:: ENTRIES SUPPLIED ::

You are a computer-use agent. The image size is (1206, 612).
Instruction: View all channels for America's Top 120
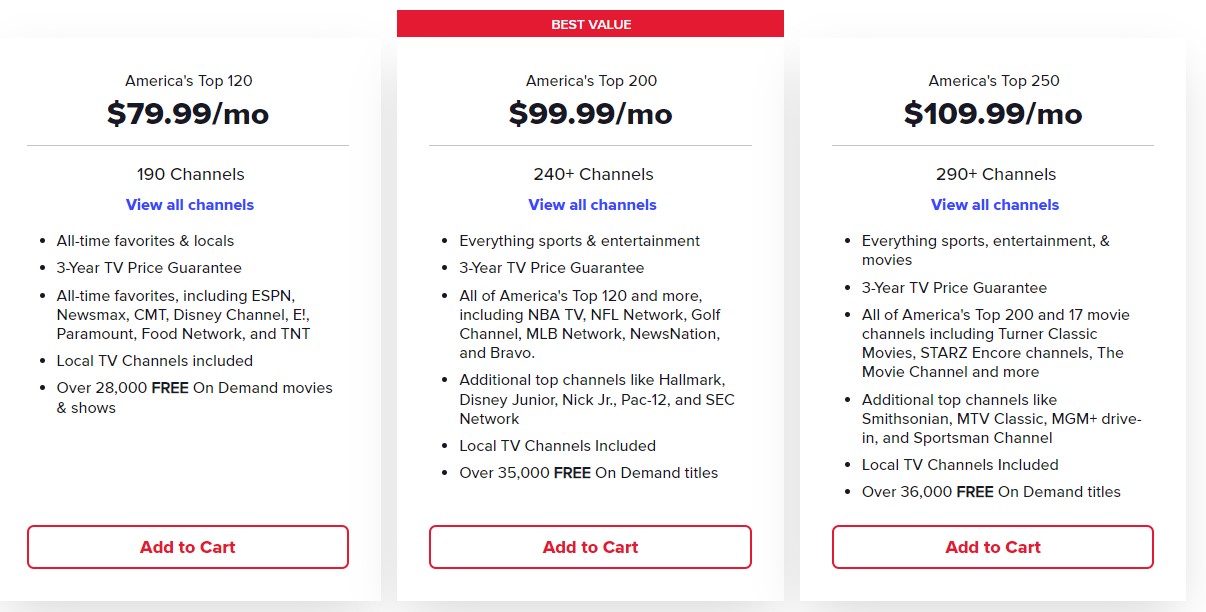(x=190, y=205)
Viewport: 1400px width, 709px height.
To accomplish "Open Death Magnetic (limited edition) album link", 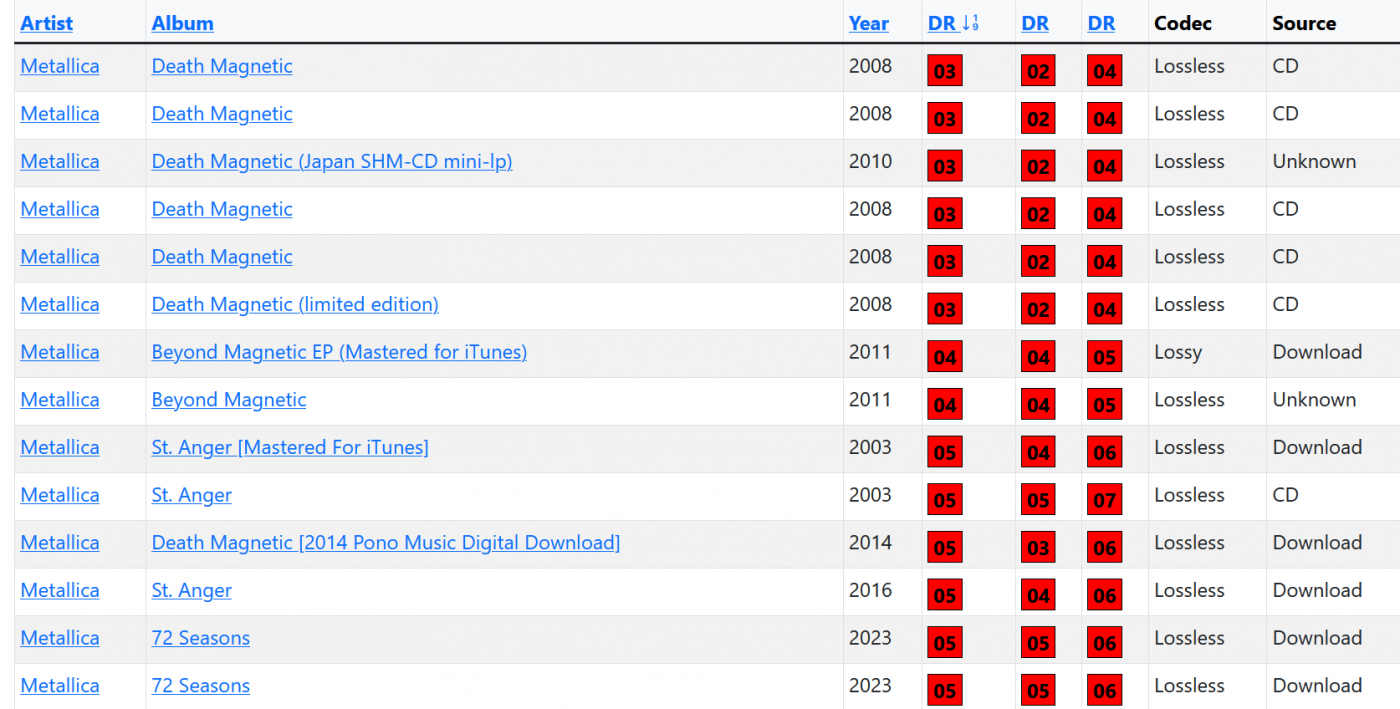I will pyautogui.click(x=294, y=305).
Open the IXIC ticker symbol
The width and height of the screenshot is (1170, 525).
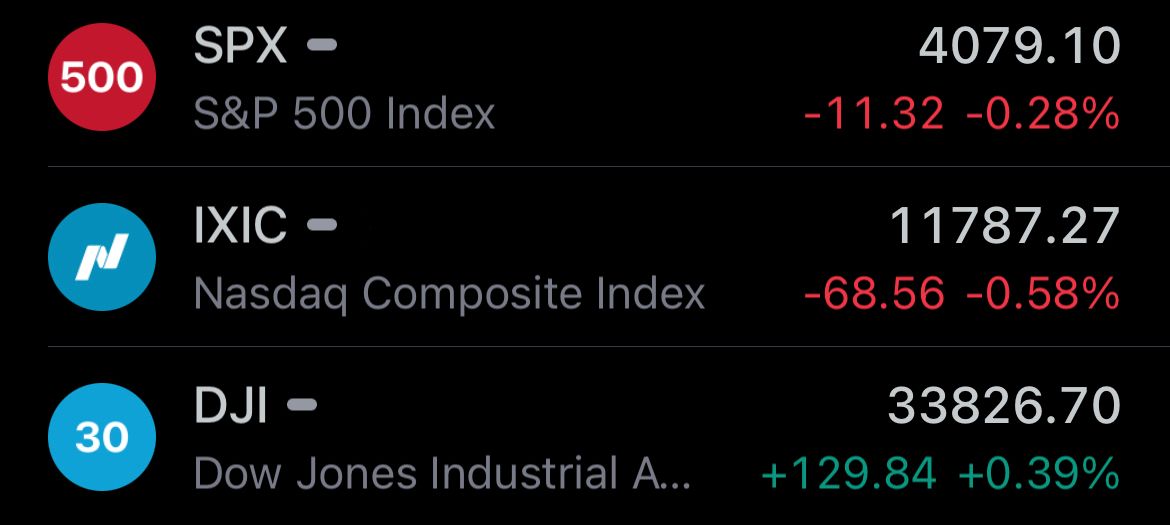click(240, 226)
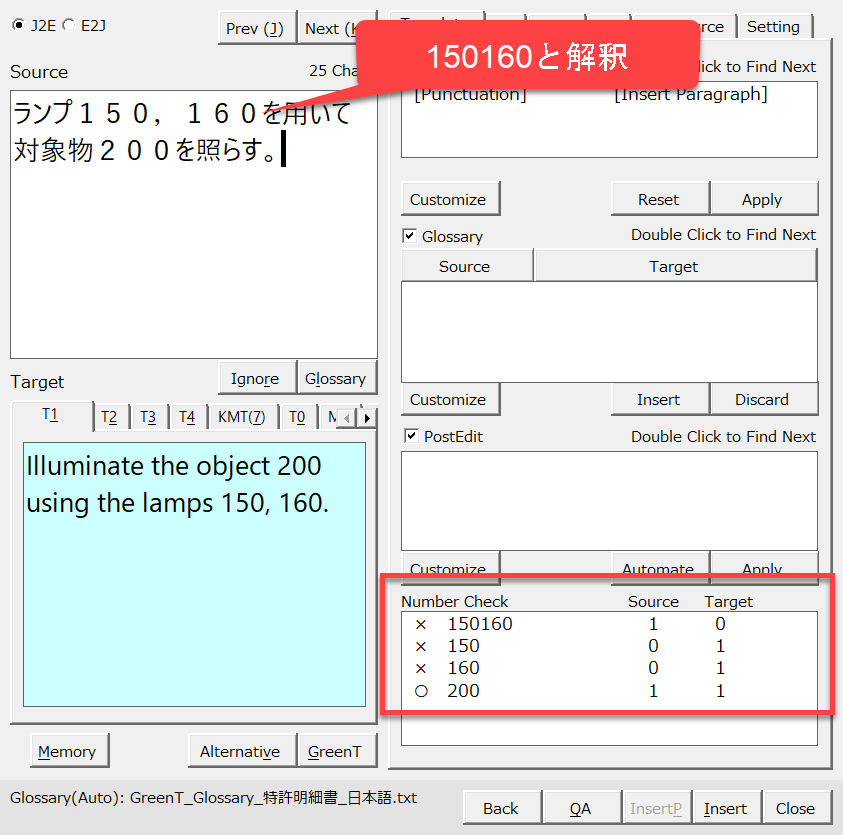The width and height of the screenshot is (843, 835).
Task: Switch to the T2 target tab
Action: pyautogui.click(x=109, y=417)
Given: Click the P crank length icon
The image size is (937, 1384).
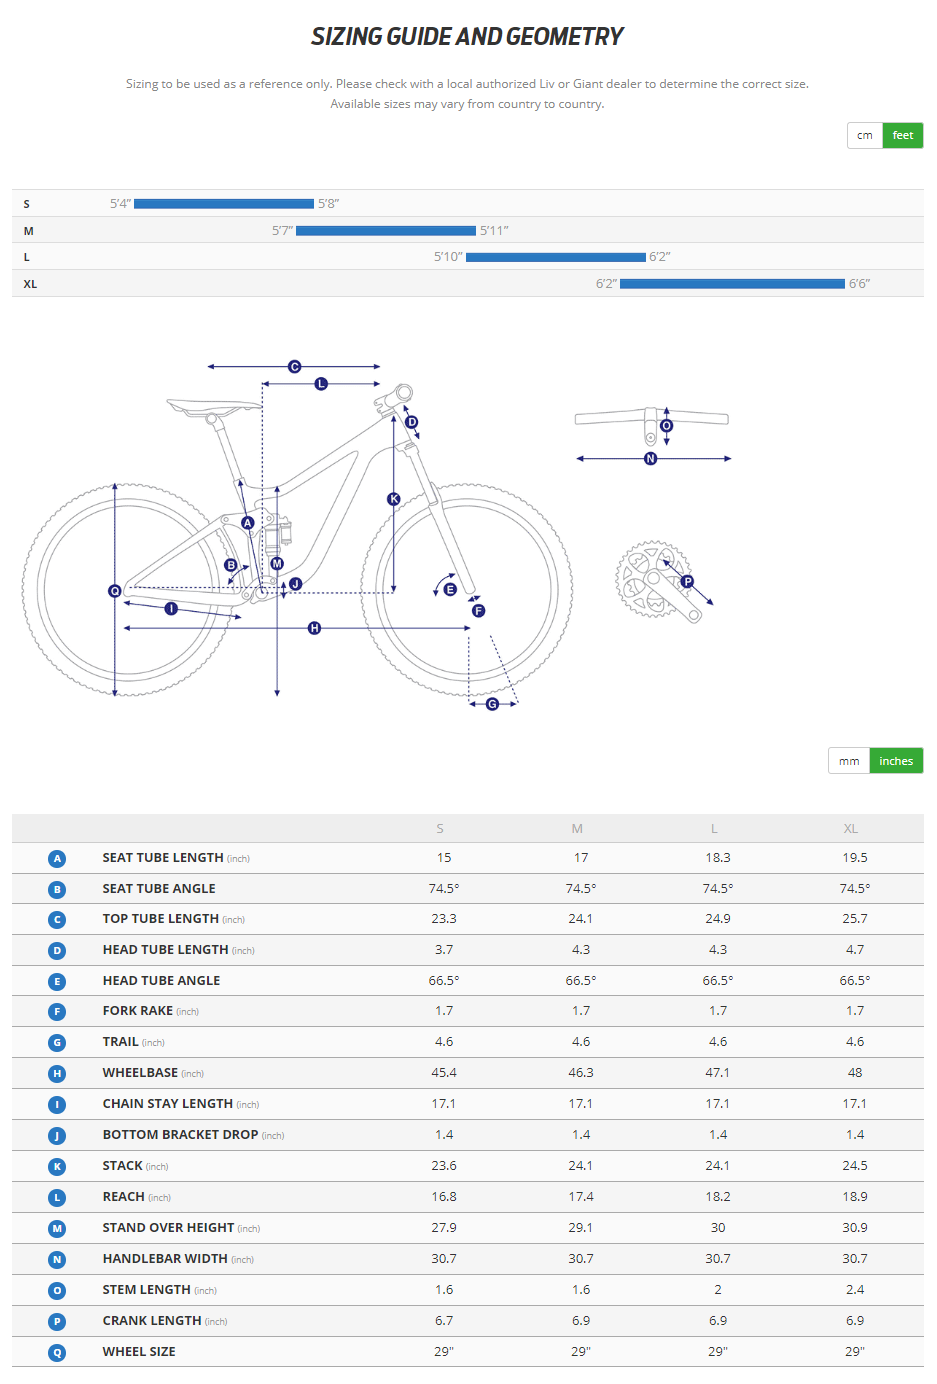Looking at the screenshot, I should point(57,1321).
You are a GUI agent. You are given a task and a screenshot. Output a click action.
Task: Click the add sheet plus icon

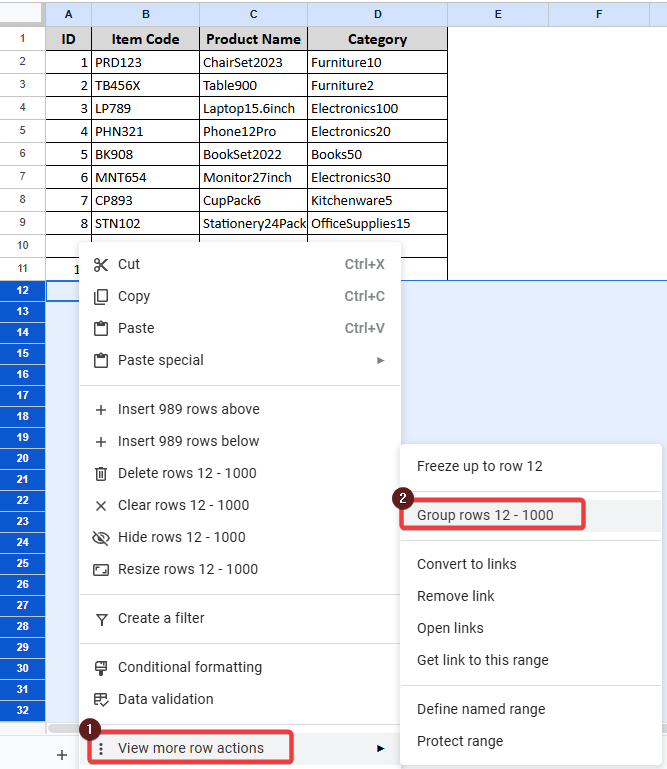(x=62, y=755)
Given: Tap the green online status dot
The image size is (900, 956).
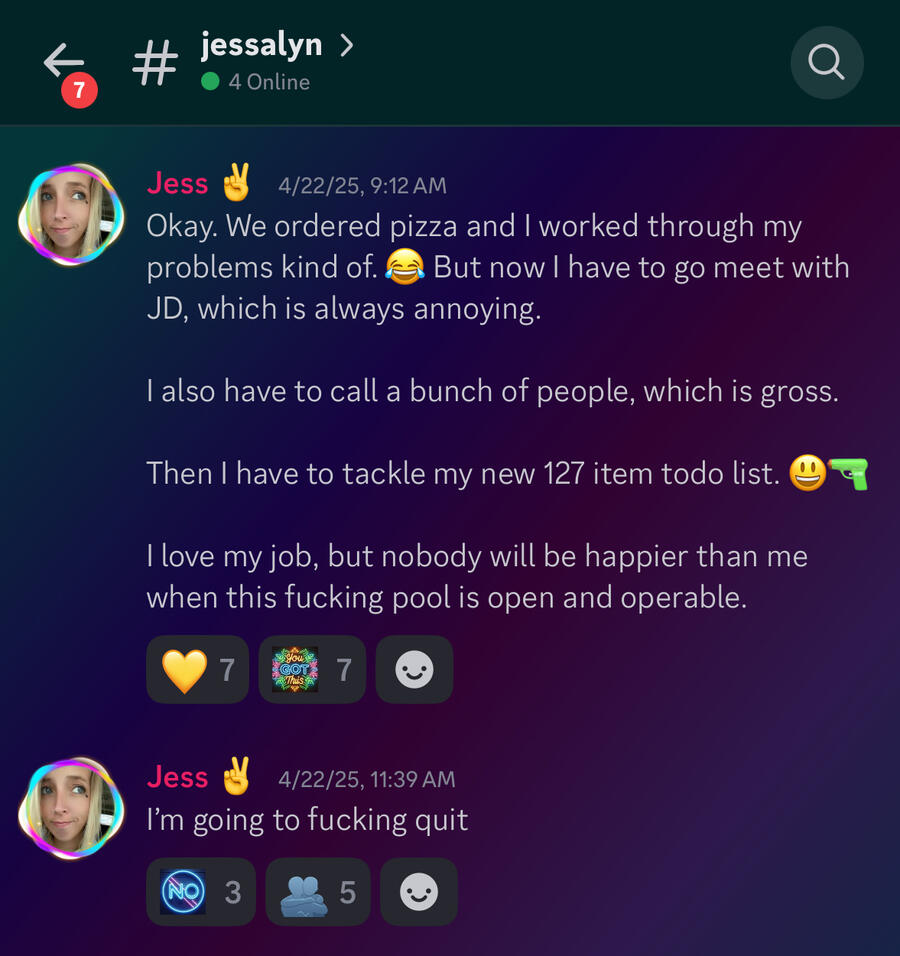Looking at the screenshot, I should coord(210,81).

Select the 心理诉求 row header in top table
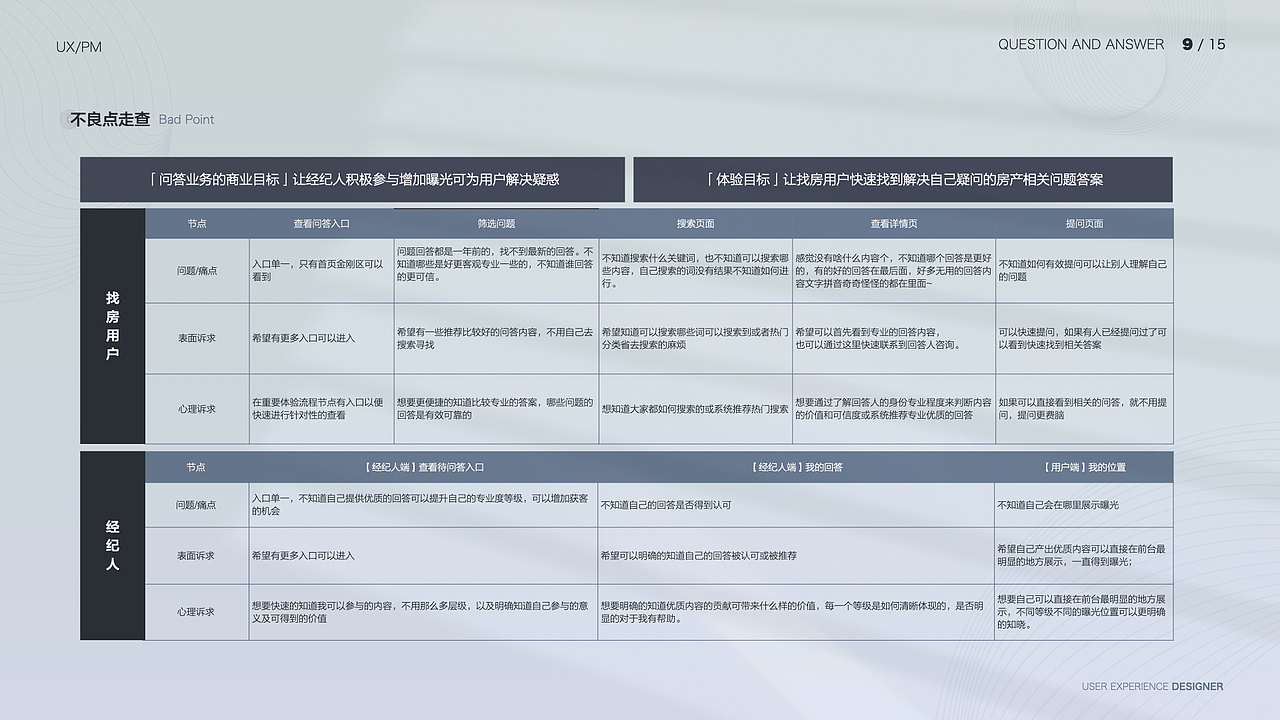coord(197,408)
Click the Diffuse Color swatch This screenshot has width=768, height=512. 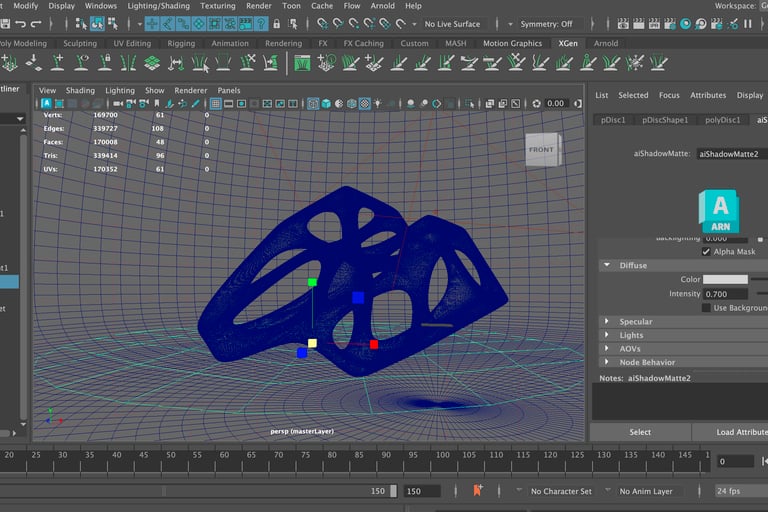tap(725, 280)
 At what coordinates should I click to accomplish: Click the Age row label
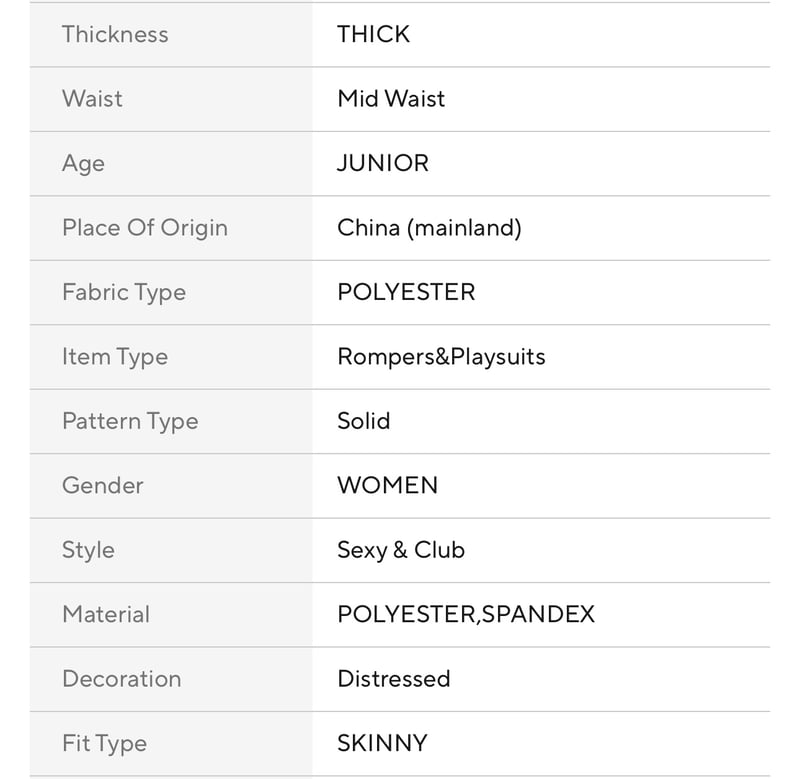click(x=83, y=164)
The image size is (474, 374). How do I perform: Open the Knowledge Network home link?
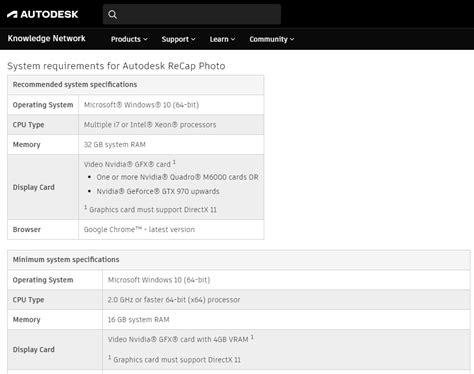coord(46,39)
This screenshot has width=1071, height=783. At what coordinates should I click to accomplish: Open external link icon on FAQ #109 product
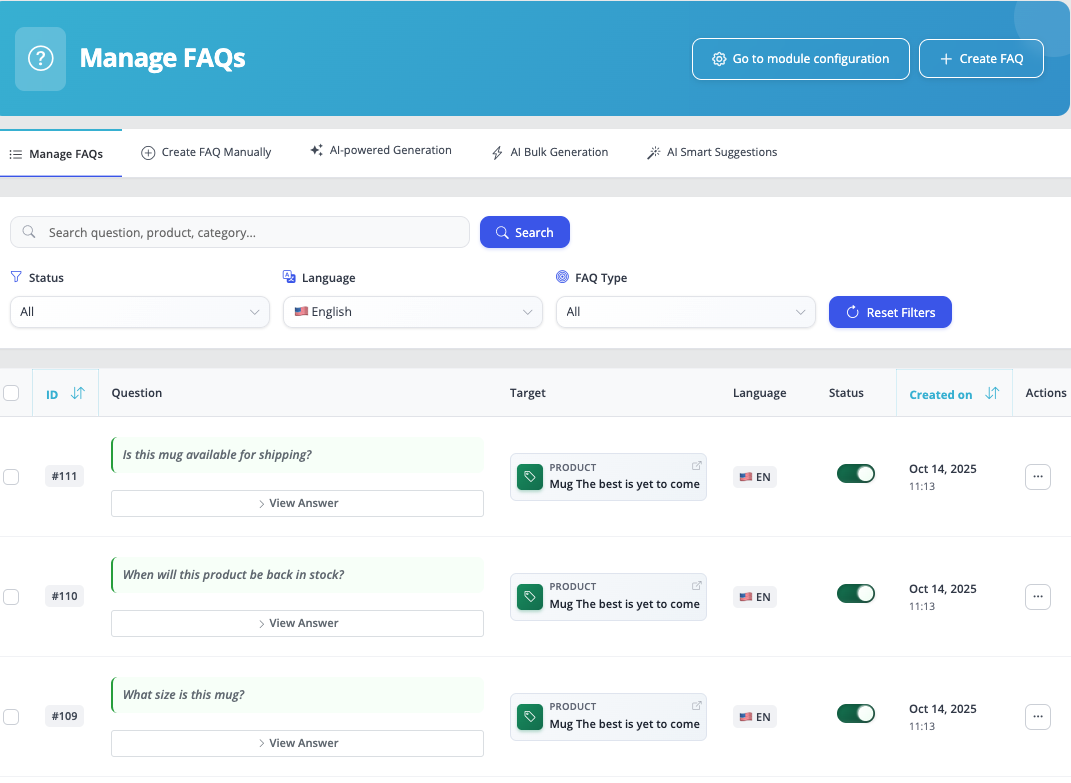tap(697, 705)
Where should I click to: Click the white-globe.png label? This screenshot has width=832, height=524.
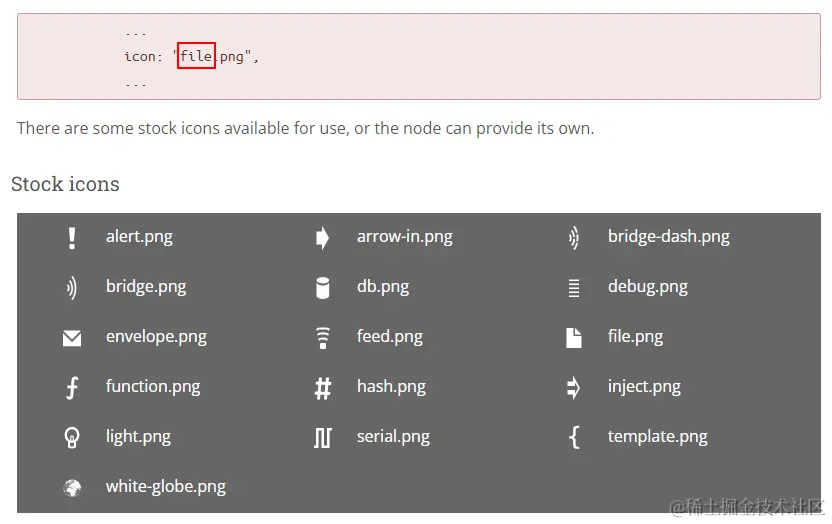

:::

For this exercise, return exactly the lines above from the line with "The width and height of the screenshot is (1170, 525)." through the line with "Given: Tap the green online status dot", both included. Do not copy the pictures.

• [TASK OUTPUT]
The width and height of the screenshot is (1170, 525).
click(240, 226)
The width and height of the screenshot is (843, 835).
Task: Switch to the T2 target tab
Action: pyautogui.click(x=109, y=417)
Given: Click the P crank length icon
The image size is (937, 1384).
Looking at the screenshot, I should point(57,1321).
You are a GUI agent. You are given a task and a screenshot. Output a click action.
Task: Click the add sheet plus icon

(x=62, y=755)
Given: Tap the green online status dot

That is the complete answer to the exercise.